Exercise description:
Reproduce the records verbatim, limited to the part that opens with the line containing "Screen dimensions: 1200x705" and closes with the line containing "Action: (1048, 392)".

........

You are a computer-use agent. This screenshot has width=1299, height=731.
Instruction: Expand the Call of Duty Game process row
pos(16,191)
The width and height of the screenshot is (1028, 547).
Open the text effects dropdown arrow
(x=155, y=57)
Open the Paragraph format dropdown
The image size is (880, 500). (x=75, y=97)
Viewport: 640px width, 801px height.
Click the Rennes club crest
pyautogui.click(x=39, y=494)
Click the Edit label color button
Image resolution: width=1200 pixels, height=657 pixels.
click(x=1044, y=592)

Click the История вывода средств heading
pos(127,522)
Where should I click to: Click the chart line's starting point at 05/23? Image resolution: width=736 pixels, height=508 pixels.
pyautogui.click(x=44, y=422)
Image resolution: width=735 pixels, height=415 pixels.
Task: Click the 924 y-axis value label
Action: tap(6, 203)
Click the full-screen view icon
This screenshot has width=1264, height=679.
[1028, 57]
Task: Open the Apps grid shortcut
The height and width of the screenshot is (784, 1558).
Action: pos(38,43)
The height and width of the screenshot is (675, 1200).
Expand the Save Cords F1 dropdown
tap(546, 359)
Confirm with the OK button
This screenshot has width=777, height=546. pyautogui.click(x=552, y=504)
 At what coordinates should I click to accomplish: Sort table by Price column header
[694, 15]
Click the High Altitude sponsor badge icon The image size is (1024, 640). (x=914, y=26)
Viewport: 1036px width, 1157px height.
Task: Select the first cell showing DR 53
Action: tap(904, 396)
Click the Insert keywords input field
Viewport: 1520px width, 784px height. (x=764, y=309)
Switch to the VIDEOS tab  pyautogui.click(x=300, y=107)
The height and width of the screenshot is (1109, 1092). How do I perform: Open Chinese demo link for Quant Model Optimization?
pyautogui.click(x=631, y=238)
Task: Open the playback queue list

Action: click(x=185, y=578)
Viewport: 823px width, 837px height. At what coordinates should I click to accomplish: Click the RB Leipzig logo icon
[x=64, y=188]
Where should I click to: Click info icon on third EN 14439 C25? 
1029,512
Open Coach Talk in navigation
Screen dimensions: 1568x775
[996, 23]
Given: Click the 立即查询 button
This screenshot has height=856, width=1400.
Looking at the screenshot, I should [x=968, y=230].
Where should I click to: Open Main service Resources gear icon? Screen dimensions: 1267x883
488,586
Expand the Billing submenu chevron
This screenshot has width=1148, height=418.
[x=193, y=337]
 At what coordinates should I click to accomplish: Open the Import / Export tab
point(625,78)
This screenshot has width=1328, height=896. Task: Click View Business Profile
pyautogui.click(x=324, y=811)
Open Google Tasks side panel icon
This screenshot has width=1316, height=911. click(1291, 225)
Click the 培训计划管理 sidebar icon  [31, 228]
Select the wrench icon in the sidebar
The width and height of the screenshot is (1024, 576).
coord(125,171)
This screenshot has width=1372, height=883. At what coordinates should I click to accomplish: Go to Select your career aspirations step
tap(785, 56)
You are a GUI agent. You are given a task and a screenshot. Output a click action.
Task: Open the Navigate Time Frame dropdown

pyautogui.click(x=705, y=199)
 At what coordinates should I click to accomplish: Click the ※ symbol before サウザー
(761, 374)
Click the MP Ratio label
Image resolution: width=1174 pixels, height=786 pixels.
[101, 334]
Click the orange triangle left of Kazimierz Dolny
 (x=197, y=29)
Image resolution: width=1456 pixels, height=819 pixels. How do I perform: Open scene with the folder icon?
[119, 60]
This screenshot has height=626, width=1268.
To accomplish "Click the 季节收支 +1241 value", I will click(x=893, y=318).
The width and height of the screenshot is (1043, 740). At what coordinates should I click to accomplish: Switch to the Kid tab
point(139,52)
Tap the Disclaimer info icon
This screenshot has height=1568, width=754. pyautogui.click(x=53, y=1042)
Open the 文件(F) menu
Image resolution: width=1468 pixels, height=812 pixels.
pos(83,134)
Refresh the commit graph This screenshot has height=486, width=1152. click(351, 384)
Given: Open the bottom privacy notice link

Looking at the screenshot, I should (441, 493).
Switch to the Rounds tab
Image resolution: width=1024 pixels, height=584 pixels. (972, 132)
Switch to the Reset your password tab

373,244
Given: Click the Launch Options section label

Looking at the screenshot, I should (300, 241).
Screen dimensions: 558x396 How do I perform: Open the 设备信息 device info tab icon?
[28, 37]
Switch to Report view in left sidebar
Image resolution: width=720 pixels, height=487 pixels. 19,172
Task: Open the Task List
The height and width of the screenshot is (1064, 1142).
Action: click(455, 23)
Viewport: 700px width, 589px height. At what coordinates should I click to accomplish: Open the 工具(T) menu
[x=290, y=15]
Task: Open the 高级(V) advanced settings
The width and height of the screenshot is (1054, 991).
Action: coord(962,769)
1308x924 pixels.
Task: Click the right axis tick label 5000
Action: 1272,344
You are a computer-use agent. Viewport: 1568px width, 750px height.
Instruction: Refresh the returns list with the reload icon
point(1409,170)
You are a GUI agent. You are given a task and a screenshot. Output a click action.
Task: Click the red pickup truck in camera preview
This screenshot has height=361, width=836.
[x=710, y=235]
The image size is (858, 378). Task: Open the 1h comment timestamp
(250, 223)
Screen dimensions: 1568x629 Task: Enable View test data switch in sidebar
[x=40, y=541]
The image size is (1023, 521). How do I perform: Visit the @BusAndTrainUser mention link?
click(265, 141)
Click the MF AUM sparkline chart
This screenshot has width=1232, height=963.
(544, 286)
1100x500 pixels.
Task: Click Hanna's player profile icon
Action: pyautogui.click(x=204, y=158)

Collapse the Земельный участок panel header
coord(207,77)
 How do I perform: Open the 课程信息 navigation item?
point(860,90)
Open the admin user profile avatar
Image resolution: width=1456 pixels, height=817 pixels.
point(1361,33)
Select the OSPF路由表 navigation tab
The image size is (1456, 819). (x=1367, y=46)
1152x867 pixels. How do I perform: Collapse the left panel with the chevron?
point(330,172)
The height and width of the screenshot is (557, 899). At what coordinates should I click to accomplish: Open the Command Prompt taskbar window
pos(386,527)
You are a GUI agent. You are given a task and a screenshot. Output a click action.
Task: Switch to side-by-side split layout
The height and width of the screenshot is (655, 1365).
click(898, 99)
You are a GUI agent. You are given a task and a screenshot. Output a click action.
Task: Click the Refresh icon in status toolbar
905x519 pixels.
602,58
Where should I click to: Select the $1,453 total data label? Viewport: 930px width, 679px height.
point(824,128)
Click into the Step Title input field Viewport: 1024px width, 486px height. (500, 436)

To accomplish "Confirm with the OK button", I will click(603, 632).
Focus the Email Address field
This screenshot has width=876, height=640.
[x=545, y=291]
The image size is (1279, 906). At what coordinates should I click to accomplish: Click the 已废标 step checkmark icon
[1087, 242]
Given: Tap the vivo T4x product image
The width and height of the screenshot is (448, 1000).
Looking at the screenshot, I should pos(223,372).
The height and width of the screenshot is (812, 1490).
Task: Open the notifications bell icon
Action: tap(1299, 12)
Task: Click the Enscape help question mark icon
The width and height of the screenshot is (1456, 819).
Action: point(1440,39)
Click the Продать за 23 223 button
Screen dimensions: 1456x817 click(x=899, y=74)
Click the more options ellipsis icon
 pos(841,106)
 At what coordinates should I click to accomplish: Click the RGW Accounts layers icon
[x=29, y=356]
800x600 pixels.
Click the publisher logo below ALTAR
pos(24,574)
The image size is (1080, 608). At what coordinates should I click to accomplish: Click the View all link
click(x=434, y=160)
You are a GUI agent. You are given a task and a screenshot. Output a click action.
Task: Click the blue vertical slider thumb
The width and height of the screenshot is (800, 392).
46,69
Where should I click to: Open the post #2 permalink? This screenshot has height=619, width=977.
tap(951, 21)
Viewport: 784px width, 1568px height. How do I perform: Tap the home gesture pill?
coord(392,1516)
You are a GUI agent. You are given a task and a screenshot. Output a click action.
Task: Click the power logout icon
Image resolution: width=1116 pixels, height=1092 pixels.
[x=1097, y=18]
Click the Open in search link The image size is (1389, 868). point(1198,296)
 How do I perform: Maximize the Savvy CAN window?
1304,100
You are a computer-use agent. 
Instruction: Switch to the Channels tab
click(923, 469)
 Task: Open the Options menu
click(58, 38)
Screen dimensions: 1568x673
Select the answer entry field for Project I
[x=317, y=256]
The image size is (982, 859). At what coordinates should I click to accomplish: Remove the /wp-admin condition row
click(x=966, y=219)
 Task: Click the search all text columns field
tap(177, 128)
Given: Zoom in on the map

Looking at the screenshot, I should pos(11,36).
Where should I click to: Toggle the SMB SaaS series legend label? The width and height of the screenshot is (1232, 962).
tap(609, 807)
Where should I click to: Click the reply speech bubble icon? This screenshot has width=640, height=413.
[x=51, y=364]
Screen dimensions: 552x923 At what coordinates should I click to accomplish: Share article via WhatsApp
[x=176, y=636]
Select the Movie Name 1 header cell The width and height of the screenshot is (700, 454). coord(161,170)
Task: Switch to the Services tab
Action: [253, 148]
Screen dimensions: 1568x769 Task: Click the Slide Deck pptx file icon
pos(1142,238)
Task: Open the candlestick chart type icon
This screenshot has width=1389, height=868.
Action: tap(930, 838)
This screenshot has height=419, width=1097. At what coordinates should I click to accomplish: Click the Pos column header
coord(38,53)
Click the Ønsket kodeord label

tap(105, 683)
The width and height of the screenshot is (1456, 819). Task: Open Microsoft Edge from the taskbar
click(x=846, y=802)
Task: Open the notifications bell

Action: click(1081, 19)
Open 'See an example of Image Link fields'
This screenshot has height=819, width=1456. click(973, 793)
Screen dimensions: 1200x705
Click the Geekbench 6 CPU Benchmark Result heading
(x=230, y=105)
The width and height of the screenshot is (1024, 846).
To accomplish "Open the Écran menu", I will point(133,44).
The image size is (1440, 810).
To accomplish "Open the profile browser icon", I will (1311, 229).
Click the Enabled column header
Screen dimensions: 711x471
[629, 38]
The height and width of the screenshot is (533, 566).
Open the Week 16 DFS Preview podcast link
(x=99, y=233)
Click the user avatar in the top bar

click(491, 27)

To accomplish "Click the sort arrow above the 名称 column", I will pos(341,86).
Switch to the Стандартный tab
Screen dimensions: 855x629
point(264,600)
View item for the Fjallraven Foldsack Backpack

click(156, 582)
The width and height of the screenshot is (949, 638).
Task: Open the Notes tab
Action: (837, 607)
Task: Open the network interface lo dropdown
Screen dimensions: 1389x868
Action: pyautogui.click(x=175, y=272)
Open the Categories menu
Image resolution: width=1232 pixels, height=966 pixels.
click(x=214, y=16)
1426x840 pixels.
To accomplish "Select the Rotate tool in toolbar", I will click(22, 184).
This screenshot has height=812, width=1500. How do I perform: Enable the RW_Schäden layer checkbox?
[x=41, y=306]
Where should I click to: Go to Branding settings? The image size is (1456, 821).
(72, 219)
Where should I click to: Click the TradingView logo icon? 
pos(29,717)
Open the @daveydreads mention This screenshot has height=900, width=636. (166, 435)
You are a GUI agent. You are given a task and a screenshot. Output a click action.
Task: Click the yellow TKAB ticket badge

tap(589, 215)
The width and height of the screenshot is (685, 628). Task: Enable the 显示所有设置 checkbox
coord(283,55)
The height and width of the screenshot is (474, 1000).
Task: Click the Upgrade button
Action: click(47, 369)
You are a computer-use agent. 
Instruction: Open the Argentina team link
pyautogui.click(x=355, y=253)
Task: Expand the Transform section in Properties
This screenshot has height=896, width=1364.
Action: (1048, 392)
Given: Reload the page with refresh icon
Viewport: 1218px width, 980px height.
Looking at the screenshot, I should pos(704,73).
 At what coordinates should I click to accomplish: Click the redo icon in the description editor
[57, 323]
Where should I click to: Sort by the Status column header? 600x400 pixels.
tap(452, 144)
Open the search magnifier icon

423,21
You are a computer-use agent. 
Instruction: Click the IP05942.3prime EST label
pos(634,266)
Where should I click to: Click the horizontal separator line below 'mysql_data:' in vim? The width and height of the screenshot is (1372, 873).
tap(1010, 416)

........

Response:
Screen dimensions: 1200x705
Click the Geekbench 6 CPU Benchmark Result heading
(x=230, y=105)
The width and height of the screenshot is (1024, 846).
To accomplish "Open the Écran menu", I will point(133,44).
The image size is (1440, 810).
To accomplish "Open the profile browser icon", I will (1311, 229).
Click the Enabled column header
Screen dimensions: 711x471
[629, 38]
The height and width of the screenshot is (533, 566).
Open the Week 16 DFS Preview podcast link
(x=99, y=233)
Click the user avatar in the top bar

click(491, 27)

To accomplish "Click the sort arrow above the 名称 column", I will pos(341,86).
Switch to the Стандартный tab
Screen dimensions: 855x629
point(264,600)
View item for the Fjallraven Foldsack Backpack

click(156, 582)
The width and height of the screenshot is (949, 638).
Task: Open the Notes tab
Action: (837, 607)
Task: Open the network interface lo dropdown
Screen dimensions: 1389x868
Action: pyautogui.click(x=175, y=272)
Open the Categories menu
Image resolution: width=1232 pixels, height=966 pixels.
click(x=214, y=16)
1426x840 pixels.
To accomplish "Select the Rotate tool in toolbar", I will click(22, 184).
This screenshot has height=812, width=1500. How do I perform: Enable the RW_Schäden layer checkbox?
[x=41, y=306]
Where should I click to: Go to Branding settings? The image size is (1456, 821).
(72, 219)
Where should I click to: Click the TradingView logo icon? 
pos(29,717)
Open the @daveydreads mention This screenshot has height=900, width=636. (166, 435)
You are a GUI agent. You are given a task and a screenshot. Output a click action.
Task: Click the yellow TKAB ticket badge

tap(589, 215)
The width and height of the screenshot is (685, 628). Task: Enable the 显示所有设置 checkbox
coord(283,55)
The height and width of the screenshot is (474, 1000).
Task: Click the Upgrade button
Action: click(47, 369)
You are a computer-use agent. 
Instruction: Open the Argentina team link
pyautogui.click(x=355, y=253)
Task: Expand the Transform section in Properties
This screenshot has height=896, width=1364.
Action: (1048, 392)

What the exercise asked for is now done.